Il est en outre tenu de souscrire et de faire parvenir à la dite cour une déclaration détaillée de son patrimoine.

La Cour d'appel donne acte de cette déclaration par arrêt, qui sera publié au Journal Officiel des Comores.

Article 11.

Avant d'entrer en fonction, les Commissaires prêtent serment individuellement devant la Cour d'appel assistée par le Cadi selon la formule suivante et en langue comorienne :
« Je jure et promets devant Allah et le peuple comorien de bien et loyalement remplir, avec exactitude et probité mes fonctions et d'observer en tout les devoirs qu'elles m'inspirent ».

Ils sont en outre tenus individuellement de souscrire et de faire une déclaration détaillée de leur patrimoine dans les formes, conditions et modalités prévues à l'article précédent.

Chapitre II. Du Conseil d'État.

Article 12.

Le Conseil peut être consulté par le chef de l'État sur tout problème intéressant la République.

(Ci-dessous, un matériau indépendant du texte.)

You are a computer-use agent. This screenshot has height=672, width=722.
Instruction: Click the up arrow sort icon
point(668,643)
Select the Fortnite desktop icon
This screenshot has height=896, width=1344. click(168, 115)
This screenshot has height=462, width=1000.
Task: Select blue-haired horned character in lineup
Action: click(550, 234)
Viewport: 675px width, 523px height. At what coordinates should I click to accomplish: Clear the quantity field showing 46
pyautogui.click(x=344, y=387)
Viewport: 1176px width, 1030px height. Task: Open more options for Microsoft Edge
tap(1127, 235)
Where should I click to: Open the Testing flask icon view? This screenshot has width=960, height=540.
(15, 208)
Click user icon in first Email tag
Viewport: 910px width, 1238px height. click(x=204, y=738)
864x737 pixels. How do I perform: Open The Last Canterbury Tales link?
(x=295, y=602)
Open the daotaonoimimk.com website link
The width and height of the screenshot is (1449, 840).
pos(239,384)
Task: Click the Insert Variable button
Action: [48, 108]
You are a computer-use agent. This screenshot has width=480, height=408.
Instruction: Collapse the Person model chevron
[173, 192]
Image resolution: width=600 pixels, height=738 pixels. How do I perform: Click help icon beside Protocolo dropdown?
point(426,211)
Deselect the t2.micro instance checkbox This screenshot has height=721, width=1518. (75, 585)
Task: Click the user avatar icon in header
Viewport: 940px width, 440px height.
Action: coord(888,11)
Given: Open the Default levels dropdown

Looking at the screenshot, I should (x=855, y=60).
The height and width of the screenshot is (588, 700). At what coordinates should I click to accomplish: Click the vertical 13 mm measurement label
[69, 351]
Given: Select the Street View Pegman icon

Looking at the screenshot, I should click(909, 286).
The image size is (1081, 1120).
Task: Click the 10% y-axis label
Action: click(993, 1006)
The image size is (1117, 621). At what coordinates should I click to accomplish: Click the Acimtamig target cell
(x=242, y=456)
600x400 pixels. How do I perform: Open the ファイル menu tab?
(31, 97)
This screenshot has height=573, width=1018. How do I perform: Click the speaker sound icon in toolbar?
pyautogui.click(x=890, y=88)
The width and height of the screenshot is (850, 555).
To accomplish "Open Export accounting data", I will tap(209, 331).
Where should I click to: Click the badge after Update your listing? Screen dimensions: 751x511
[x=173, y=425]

Il peut de sa propre initiative attirer l'attention du chef de l'État sur des questions qui lui paraissent conformes ou contraires à l'intérêt général.

Le Conseil donne des avis sur les projets d'ordonnances et de décrets qui lui sont soumis par le chef de l'État.

Il exerce son contrôle sur l'action du Comité d'État et sur les activités des administrations et des entreprises publiques.

Article 13.

 La Composition du Conseil et ses règles d'organisation et de fonctionnement sont fixées par ordonnance.

Chapitre III. De la justice.

Article 14.

Le chef de l'État est garant de l'indépendance de la justice.

Il veille au respect du statut de la magistrature.

La justice, gardienne de la liberté individuelle assure le respect des principes protecteurs de l'institution et des droits des justiciables dans les conditions prévues par la loi.

Titre III.
De l'institution des îles.

Article 15.

Chaque île est placée sous l'autorité d'un Gouverneur nommée par le chef de l'État parmi les personnalités qualifiées dans les domaines juridiques, économiques, social, scientifique, culturel, ou relativement à la défense et à la sécurité.

Article 16.

Le Gouverneur est le représentant de l'État dans l'île.

Article 17.

Le Gouverneur est comptable devant le chef de l'État qui met fin à ses fonctions.

Article 18.

Il assure le pouvoir réglementaire dans les matières déterminées par ordonnances.

Article 19.

Il dirige l'administration de l'île, dispose de la police et peut demander au chef de l'État l'intervention de la force armée.

Article 20.

Sous réserve des dispositions des lois régissant les statuts particuliers et spéciaux et dans la limite des crédits qui lui sont octroyés pour ces fins, le gouverneur nomme aux emplois civils de l'île.

Avant de prendre ses fonctions, le gouverneur prête serment dans les mêmes formes, conditions et modalités que les Commissaires.

Il est en outre tenu de souscrire et de faire une déclaration détaillée de son patrimoine dans les formes, conditions et modalités prévues à l'article 10 de la présente charte.

Titre IV.
Des dispositions transitoires et finales.

Article 21.

La constitution du 20 octobre 1996 est abrogée.

Article 22.

Les lois et règlement applicables antérieurement à l'entrée en vigueur de la présente charte continuent de s'appliquer sur l'ensemble du territoire national.

Article 23.

Les institutions prévues par la présente charte seront mises en place dans un délai maximum de deux mois à compter de sa date de proclamation .

Article 24.

La présente charte sera abrogée dès l'adoption par référendum de la prochaine constitution inspirée des principes arrêtés par l'accord d'Antananarivo du 23 avril 1999.

Article 25.

La présente charte sera exécutée comme constitution de la République.
Proclamée à Beit Salam le 6 mai 1999.